(LISTED RECORDS begins)

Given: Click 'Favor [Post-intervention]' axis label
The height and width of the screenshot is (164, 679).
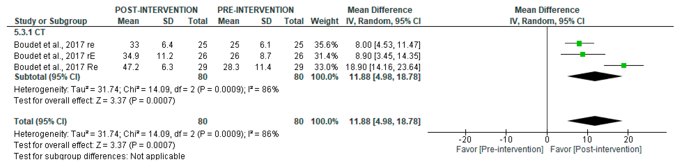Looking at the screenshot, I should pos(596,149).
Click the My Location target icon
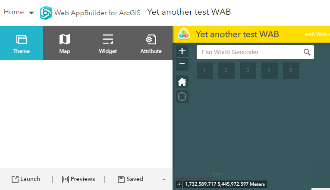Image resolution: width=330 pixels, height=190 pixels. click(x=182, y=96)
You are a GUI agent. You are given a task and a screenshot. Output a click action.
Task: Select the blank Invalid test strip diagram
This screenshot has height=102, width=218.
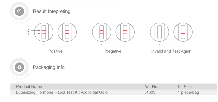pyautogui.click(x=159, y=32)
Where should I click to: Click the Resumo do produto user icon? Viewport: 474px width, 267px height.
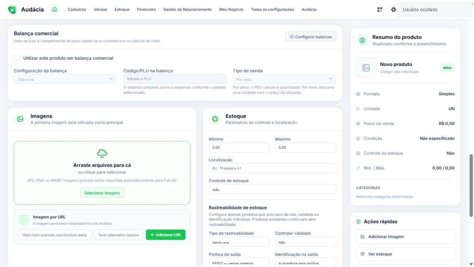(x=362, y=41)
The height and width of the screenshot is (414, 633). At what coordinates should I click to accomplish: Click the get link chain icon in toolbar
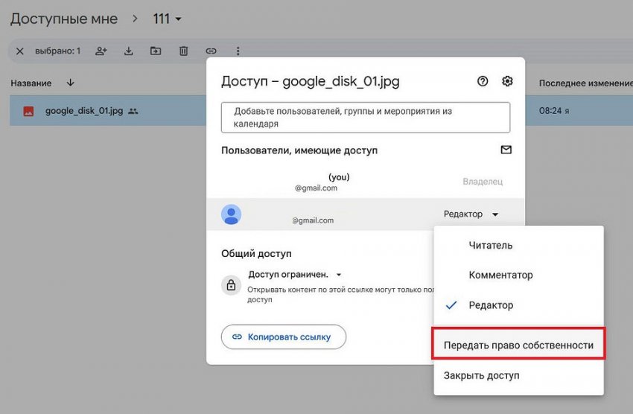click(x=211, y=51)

(LISTED RECORDS ends)
(LISTED RECORDS begins)

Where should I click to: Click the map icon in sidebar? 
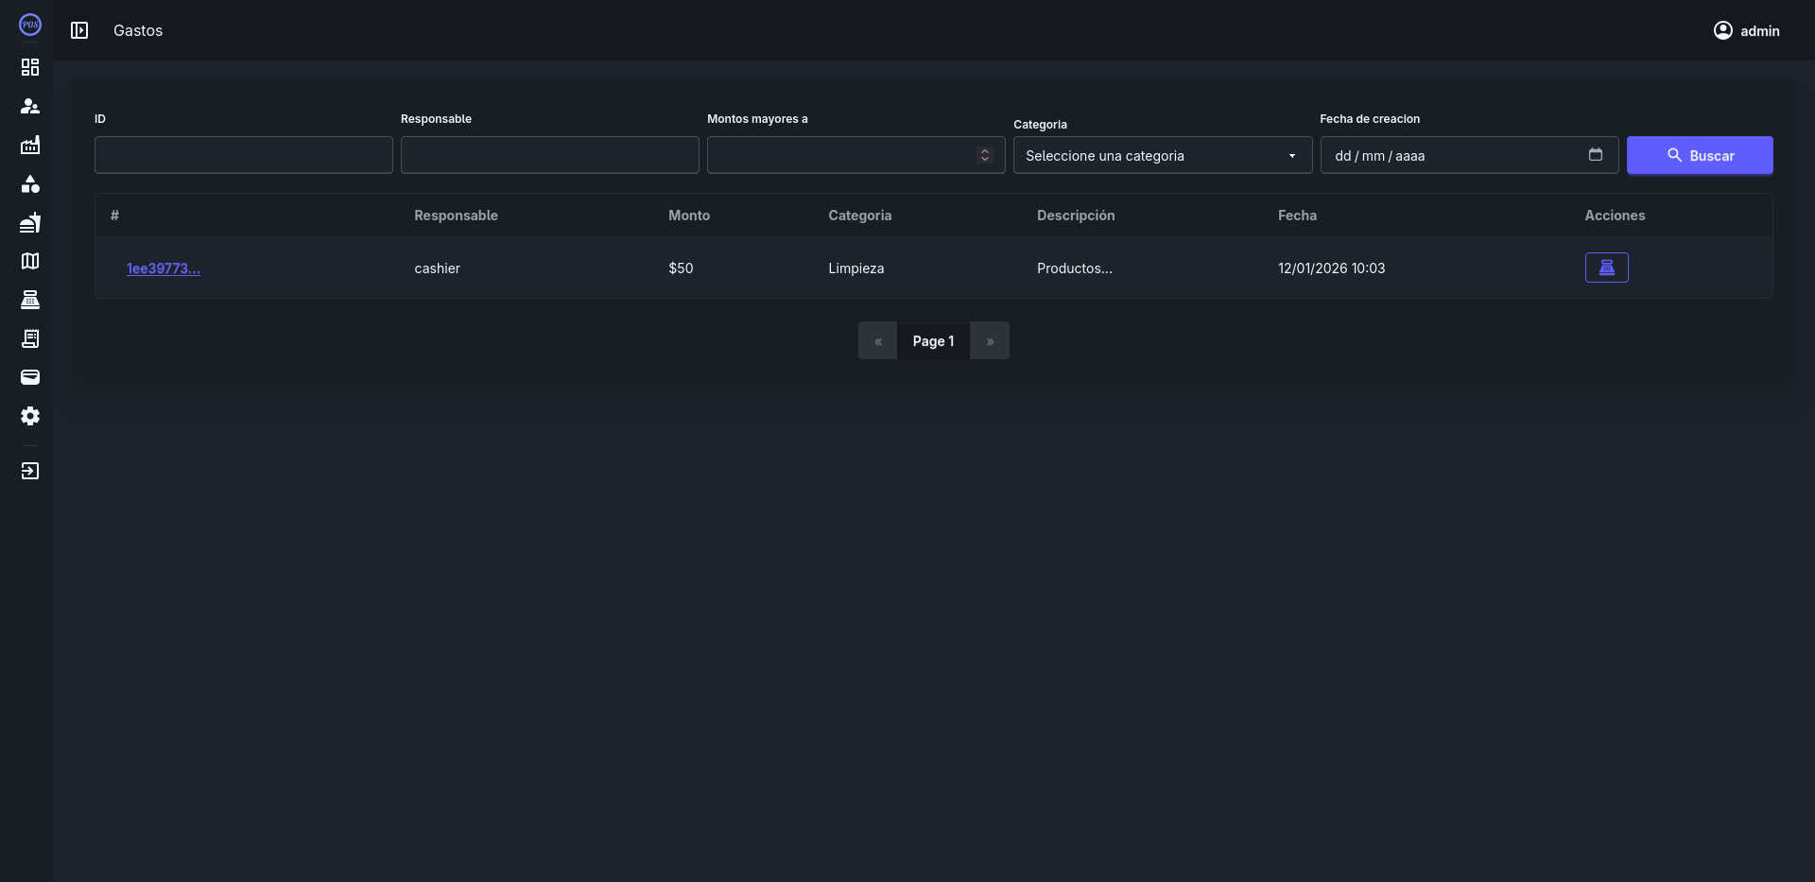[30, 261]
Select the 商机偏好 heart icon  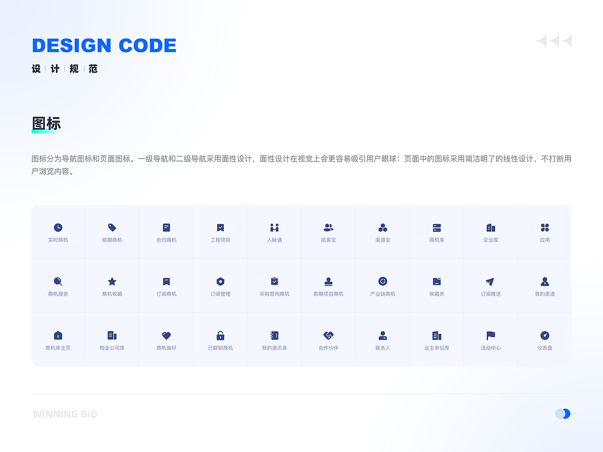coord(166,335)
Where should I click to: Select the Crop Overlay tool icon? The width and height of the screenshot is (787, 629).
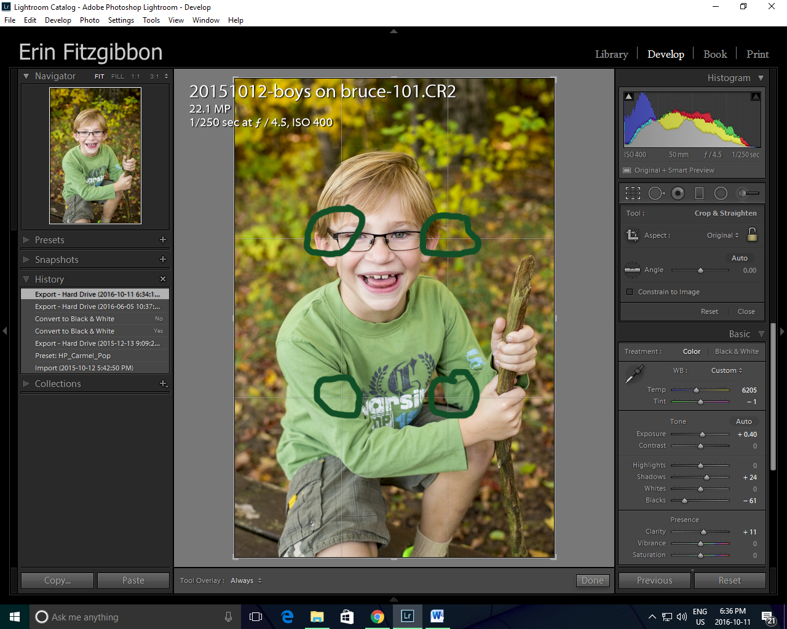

(LISTED RECORDS ends)

* TASK PROMPT
Output exactly the lines above, from the line with "Given: Click 'Favor" to the line with "You are a GUI", both included; skip the pictures.

* YOUR SOLUTION
Given: Click 'Favor [Post-intervention]' axis label
The height and width of the screenshot is (164, 679).
Looking at the screenshot, I should pos(596,149).
Click the My Location target icon
Image resolution: width=330 pixels, height=190 pixels. click(x=182, y=96)
You are a GUI agent. You are given a task and a screenshot. Output a click action.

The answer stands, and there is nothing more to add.